(Beginning of SOURCE PASSAGE)

The market reflects this shift clearly. The Indian male grooming industry alone is expected to reach USD 2.1 billion by the end of 2025, with Asia-Pacific emerging as the fastest-growing region. While Korea’s beauty industry has long set the global benchmark, Indian brands such as Bombay Shaving Company, Nykaa Man, Man Matters, and The Man Company are doubling down on products designed specifically for male skin and hair. There is still ground to cover, especially in rural and semi-urban markets, but the direction is clear.

What is driving this change on a personal level is not aspiration but an accumulation. Years of sun exposure without sunscreen. Stress that no longer disappears after a weekend off. Late nights, poor sleep, travel, screens, and irregular meals all leave their mark. Pigmentation around the forehead and jawline. Persistent, stress-led acne. Skin that looks permanently tired, no matter how well-dressed you are.

(End of SOURCE PASSAGE)
(Beginning of RECORDS SHOWN)

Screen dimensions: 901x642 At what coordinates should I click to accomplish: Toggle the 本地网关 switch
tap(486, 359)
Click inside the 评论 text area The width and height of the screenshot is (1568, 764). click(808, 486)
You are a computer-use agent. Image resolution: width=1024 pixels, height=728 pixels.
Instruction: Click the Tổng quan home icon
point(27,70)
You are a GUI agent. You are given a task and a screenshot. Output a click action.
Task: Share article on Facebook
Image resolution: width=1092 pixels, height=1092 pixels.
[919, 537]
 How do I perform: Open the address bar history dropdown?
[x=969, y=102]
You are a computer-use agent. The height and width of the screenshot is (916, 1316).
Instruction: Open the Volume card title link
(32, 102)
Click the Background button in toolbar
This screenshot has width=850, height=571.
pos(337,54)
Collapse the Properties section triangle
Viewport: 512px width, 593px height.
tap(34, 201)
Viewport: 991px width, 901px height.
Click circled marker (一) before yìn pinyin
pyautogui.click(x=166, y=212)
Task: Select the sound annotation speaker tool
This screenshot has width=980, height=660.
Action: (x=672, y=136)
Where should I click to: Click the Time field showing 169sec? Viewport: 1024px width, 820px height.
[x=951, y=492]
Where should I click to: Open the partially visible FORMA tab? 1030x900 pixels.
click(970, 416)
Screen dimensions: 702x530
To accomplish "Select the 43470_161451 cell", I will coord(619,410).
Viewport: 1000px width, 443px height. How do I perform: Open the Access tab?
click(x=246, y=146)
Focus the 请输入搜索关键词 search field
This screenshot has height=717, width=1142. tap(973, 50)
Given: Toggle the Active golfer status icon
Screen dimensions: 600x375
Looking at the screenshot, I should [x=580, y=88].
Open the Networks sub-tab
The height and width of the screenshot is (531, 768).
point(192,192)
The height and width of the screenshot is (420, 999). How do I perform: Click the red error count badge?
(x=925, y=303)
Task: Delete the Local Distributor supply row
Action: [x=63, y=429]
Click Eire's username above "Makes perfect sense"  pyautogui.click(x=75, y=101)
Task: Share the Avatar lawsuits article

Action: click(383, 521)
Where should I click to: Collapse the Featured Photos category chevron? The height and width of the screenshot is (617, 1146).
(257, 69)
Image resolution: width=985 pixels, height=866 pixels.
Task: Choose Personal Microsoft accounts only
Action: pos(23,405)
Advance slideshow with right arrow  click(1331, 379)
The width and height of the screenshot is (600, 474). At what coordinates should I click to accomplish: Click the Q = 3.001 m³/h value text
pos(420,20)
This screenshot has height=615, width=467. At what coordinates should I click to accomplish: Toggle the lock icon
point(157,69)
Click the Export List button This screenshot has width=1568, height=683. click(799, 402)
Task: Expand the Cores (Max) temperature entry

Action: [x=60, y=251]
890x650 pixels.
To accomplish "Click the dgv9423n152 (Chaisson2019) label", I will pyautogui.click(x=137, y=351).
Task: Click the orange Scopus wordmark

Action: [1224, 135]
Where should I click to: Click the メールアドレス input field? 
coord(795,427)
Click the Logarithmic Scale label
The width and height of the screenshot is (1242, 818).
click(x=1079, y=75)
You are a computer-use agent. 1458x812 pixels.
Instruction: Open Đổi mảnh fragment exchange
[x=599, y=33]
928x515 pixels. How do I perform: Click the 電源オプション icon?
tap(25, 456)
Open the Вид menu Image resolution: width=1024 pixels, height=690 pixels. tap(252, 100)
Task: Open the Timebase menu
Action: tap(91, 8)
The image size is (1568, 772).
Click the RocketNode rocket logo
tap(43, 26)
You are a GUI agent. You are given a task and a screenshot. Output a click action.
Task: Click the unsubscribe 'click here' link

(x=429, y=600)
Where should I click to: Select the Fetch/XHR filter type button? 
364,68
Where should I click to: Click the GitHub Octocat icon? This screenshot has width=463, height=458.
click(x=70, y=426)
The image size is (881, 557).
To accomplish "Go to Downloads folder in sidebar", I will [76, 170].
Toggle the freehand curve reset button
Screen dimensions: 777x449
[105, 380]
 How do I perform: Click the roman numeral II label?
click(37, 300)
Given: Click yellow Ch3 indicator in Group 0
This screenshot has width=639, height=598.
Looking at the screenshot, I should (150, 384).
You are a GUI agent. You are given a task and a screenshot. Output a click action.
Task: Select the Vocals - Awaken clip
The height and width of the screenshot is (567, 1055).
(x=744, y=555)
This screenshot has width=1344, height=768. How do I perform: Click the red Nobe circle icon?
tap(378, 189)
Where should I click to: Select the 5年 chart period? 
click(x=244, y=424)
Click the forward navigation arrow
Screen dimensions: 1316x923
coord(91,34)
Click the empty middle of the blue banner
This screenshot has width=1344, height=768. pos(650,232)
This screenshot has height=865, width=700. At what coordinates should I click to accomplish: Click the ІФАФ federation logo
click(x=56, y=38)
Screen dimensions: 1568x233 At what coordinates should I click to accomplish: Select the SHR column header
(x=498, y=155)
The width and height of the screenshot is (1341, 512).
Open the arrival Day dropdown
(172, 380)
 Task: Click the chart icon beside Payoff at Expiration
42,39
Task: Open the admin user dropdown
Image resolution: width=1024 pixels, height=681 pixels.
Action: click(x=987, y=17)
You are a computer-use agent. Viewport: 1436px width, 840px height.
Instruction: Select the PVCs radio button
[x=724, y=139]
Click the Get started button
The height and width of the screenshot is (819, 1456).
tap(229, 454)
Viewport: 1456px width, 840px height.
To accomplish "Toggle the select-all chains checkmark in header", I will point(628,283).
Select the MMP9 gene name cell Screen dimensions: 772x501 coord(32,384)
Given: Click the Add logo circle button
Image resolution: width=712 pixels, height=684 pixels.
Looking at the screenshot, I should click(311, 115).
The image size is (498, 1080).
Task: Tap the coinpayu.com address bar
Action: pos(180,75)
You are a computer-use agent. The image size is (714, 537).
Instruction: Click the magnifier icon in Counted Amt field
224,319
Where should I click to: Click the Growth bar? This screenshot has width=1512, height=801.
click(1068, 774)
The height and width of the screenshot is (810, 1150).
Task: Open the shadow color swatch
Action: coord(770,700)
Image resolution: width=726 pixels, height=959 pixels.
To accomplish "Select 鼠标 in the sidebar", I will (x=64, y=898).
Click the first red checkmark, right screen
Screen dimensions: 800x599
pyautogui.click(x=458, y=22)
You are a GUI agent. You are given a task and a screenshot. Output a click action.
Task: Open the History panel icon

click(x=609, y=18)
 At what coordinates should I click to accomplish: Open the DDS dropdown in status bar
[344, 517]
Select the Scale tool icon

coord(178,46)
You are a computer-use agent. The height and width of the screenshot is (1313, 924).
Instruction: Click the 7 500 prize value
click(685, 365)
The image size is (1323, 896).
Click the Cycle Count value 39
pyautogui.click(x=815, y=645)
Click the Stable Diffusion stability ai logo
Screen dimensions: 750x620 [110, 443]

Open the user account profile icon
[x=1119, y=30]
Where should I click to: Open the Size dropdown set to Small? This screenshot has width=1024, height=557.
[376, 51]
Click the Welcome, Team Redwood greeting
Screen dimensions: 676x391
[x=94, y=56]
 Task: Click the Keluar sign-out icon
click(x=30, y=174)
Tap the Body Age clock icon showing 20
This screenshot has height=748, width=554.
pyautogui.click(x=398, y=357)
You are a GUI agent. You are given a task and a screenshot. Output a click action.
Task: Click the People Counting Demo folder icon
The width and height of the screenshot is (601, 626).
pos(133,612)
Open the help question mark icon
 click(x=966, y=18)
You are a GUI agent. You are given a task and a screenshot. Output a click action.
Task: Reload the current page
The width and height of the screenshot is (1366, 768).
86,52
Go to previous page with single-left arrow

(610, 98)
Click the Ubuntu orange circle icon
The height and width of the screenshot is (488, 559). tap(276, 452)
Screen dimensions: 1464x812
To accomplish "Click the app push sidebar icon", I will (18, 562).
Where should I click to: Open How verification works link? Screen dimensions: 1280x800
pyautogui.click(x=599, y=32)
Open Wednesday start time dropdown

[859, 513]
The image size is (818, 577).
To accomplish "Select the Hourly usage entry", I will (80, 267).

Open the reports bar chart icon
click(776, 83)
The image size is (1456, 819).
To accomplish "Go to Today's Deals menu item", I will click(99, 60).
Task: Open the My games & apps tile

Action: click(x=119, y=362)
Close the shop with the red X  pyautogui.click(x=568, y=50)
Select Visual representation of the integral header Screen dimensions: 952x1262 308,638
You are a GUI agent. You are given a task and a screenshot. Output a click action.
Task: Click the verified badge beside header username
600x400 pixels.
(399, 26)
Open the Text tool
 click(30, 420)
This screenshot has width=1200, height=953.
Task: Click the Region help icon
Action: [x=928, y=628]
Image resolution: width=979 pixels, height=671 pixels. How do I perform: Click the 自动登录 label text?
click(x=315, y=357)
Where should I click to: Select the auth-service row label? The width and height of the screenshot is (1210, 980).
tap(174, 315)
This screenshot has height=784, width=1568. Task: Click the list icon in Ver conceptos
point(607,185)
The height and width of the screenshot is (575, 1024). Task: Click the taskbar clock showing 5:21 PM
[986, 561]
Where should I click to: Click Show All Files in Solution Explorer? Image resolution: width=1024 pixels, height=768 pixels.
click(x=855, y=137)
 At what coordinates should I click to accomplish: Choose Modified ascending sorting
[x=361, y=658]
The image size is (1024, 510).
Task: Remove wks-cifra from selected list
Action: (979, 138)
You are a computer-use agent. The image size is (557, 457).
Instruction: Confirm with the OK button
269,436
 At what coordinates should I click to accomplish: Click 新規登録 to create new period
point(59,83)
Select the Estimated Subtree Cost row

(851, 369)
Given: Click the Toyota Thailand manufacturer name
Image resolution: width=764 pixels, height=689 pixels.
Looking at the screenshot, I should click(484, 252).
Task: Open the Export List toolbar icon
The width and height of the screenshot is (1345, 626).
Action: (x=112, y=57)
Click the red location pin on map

(End of RECORDS SHOWN)

DIRECTIONS — Can you reproduce the male grooming passage from "What is driving" to "well-dressed you are.", substituting "SPF" for "sunscreen"?

EXERCISE RESPONSE —
What is driving this change on a personal level is not aspiration but an accumulation. Years of sun exposure without SPF. Stress that no longer disappears after a weekend off. Late nights, poor sleep, travel, screens, and irregular meals all leave their mark. Pigmentation around the forehead and jawline. Persistent, stress-led acne. Skin that looks permanently tired, no matter how well-dressed you are.